### [任务]
请原样照抄下方条目中的一段：从包含“Screen dimensions: 1485x812”的那一行开始，到包含“I will coord(690,69).”的那一行结束，首尾两行均包括在内，其他内容一概不要输出。

.....

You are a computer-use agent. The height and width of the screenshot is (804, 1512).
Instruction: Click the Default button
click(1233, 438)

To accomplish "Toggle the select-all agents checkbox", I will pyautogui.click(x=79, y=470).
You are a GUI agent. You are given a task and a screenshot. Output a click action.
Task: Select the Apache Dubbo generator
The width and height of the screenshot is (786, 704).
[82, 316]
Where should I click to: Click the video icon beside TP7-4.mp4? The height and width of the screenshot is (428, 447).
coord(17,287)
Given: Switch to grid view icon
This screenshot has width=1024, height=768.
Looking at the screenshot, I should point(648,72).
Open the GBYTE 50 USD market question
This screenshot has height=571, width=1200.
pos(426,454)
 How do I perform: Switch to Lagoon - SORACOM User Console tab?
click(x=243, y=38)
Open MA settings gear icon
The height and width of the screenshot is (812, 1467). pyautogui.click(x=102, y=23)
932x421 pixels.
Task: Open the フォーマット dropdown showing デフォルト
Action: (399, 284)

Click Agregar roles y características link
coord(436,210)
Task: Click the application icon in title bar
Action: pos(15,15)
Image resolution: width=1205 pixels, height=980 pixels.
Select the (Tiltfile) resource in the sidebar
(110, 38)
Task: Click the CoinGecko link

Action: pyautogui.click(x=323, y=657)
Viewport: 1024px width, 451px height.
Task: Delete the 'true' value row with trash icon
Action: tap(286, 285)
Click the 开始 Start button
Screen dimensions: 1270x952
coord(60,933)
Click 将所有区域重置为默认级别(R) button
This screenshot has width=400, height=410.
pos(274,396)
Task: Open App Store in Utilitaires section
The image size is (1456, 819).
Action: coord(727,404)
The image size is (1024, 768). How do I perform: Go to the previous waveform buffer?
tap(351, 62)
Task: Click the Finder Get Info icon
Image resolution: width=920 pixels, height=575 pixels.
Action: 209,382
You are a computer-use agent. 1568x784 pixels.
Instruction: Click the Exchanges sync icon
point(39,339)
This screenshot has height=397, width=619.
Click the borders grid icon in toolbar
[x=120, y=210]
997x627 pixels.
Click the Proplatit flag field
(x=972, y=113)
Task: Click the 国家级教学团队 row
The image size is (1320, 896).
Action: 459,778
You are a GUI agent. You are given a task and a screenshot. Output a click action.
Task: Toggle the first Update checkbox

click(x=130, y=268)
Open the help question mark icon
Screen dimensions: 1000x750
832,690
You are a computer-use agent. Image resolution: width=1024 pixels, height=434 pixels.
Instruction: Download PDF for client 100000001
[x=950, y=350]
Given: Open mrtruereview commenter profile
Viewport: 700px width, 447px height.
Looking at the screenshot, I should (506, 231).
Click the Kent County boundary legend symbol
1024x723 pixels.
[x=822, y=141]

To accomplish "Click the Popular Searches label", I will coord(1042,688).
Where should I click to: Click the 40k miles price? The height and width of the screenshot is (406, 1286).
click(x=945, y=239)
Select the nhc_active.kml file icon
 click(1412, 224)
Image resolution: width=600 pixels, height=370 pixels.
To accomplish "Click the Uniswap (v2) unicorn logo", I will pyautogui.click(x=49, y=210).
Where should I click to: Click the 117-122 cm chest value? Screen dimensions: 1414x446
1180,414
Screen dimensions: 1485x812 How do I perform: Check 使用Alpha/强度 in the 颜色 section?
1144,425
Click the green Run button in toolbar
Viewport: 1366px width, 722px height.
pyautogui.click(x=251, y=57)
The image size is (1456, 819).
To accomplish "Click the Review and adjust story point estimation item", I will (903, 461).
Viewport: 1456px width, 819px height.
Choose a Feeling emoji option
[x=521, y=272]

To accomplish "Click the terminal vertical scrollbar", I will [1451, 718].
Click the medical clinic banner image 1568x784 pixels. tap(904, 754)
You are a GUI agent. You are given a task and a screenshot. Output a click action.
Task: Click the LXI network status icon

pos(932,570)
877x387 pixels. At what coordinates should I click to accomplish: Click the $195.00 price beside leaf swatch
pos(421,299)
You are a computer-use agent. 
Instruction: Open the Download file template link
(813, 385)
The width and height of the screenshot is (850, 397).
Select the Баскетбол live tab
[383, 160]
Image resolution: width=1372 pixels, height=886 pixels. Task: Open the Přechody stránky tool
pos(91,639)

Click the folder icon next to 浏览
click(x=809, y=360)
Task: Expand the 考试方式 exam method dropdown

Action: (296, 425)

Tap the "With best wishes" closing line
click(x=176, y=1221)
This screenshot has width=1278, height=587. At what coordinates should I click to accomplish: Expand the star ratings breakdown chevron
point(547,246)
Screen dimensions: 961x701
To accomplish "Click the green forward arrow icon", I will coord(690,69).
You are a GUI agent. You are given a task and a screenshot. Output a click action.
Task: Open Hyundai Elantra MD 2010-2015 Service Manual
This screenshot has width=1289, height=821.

.....

### [任务结果]
Screen dimensions: 1485x812 How do I perform: Check 使用Alpha/强度 in the 颜色 section?
1144,425
Click the green Run button in toolbar
Viewport: 1366px width, 722px height.
pyautogui.click(x=251, y=57)
The image size is (1456, 819).
To accomplish "Click the Review and adjust story point estimation item", I will (903, 461).
Viewport: 1456px width, 819px height.
Choose a Feeling emoji option
[x=521, y=272]

To accomplish "Click the terminal vertical scrollbar", I will [1451, 718].
Click the medical clinic banner image 1568x784 pixels. tap(904, 754)
You are a GUI agent. You are given a task and a screenshot. Output a click action.
Task: Click the LXI network status icon

pos(932,570)
877x387 pixels. At what coordinates should I click to accomplish: Click the $195.00 price beside leaf swatch
pos(421,299)
You are a computer-use agent. 
Instruction: Open the Download file template link
(813, 385)
The width and height of the screenshot is (850, 397).
Select the Баскетбол live tab
[383, 160]
Image resolution: width=1372 pixels, height=886 pixels. Task: Open the Přechody stránky tool
pos(91,639)

Click the folder icon next to 浏览
click(x=809, y=360)
Task: Expand the 考试方式 exam method dropdown

Action: (296, 425)

Tap the "With best wishes" closing line
click(x=176, y=1221)
This screenshot has width=1278, height=587. At what coordinates should I click to accomplish: Expand the star ratings breakdown chevron
point(547,246)
Screen dimensions: 961x701
To accomplish "Click the green forward arrow icon", I will coord(690,69).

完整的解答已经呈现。